## Provided data
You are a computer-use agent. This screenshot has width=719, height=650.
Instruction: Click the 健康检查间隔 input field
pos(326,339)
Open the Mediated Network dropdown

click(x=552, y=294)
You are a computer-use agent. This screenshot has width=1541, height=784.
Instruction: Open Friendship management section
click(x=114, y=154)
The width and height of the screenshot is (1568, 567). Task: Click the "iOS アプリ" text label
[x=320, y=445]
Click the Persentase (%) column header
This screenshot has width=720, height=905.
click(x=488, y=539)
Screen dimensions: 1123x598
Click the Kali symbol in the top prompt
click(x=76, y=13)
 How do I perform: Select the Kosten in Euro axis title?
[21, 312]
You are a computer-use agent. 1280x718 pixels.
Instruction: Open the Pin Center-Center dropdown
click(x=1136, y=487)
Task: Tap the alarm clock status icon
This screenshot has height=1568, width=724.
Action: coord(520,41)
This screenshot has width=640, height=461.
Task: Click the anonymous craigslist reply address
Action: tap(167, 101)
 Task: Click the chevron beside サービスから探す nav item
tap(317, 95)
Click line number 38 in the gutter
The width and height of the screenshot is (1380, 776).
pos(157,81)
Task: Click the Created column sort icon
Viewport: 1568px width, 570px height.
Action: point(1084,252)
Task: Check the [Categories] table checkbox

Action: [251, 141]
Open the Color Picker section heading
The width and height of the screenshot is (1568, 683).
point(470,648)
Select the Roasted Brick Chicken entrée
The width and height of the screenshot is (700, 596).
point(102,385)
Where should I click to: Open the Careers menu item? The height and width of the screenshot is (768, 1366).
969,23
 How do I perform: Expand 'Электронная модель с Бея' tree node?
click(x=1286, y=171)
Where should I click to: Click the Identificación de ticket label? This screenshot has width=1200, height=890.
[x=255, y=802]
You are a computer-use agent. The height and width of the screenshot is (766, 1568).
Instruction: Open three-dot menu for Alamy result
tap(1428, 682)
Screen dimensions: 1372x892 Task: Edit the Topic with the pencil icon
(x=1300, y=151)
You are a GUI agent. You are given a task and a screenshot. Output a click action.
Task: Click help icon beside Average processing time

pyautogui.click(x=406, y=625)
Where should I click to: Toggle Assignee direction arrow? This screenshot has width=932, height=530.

## Work required
Reproduce the entire listing above exactly, leaving nothing out.

## Exercise result
You are a computer-use agent. This screenshot has width=719, height=650.
Instruction: Click the 健康检查间隔 input field
pos(326,339)
Open the Mediated Network dropdown

click(x=552, y=294)
You are a computer-use agent. This screenshot has width=1541, height=784.
Instruction: Open Friendship management section
click(x=114, y=154)
The width and height of the screenshot is (1568, 567). Task: Click the "iOS アプリ" text label
[x=320, y=445]
Click the Persentase (%) column header
This screenshot has width=720, height=905.
click(x=488, y=539)
Screen dimensions: 1123x598
Click the Kali symbol in the top prompt
click(x=76, y=13)
 How do I perform: Select the Kosten in Euro axis title?
[21, 312]
You are a computer-use agent. 1280x718 pixels.
Instruction: Open the Pin Center-Center dropdown
click(x=1136, y=487)
Task: Tap the alarm clock status icon
This screenshot has height=1568, width=724.
Action: coord(520,41)
This screenshot has width=640, height=461.
Task: Click the anonymous craigslist reply address
Action: tap(167, 101)
 Task: Click the chevron beside サービスから探す nav item
tap(317, 95)
Click line number 38 in the gutter
The width and height of the screenshot is (1380, 776).
pos(157,81)
Task: Click the Created column sort icon
Viewport: 1568px width, 570px height.
Action: point(1084,252)
Task: Check the [Categories] table checkbox

Action: [251, 141]
Open the Color Picker section heading
The width and height of the screenshot is (1568, 683).
point(470,648)
Select the Roasted Brick Chicken entrée
The width and height of the screenshot is (700, 596).
point(102,385)
Where should I click to: Open the Careers menu item? The height and width of the screenshot is (768, 1366).
969,23
 How do I perform: Expand 'Электронная модель с Бея' tree node?
click(x=1286, y=171)
Where should I click to: Click the Identificación de ticket label? This screenshot has width=1200, height=890.
[x=255, y=802]
You are a computer-use agent. The height and width of the screenshot is (766, 1568).
Instruction: Open three-dot menu for Alamy result
tap(1428, 682)
Screen dimensions: 1372x892 Task: Edit the Topic with the pencil icon
(x=1300, y=151)
You are a GUI agent. You are given a task and a screenshot. Output a click action.
Task: Click help icon beside Average processing time

pyautogui.click(x=406, y=625)
Where should I click to: Toggle Assignee direction arrow? This screenshot has width=932, height=530.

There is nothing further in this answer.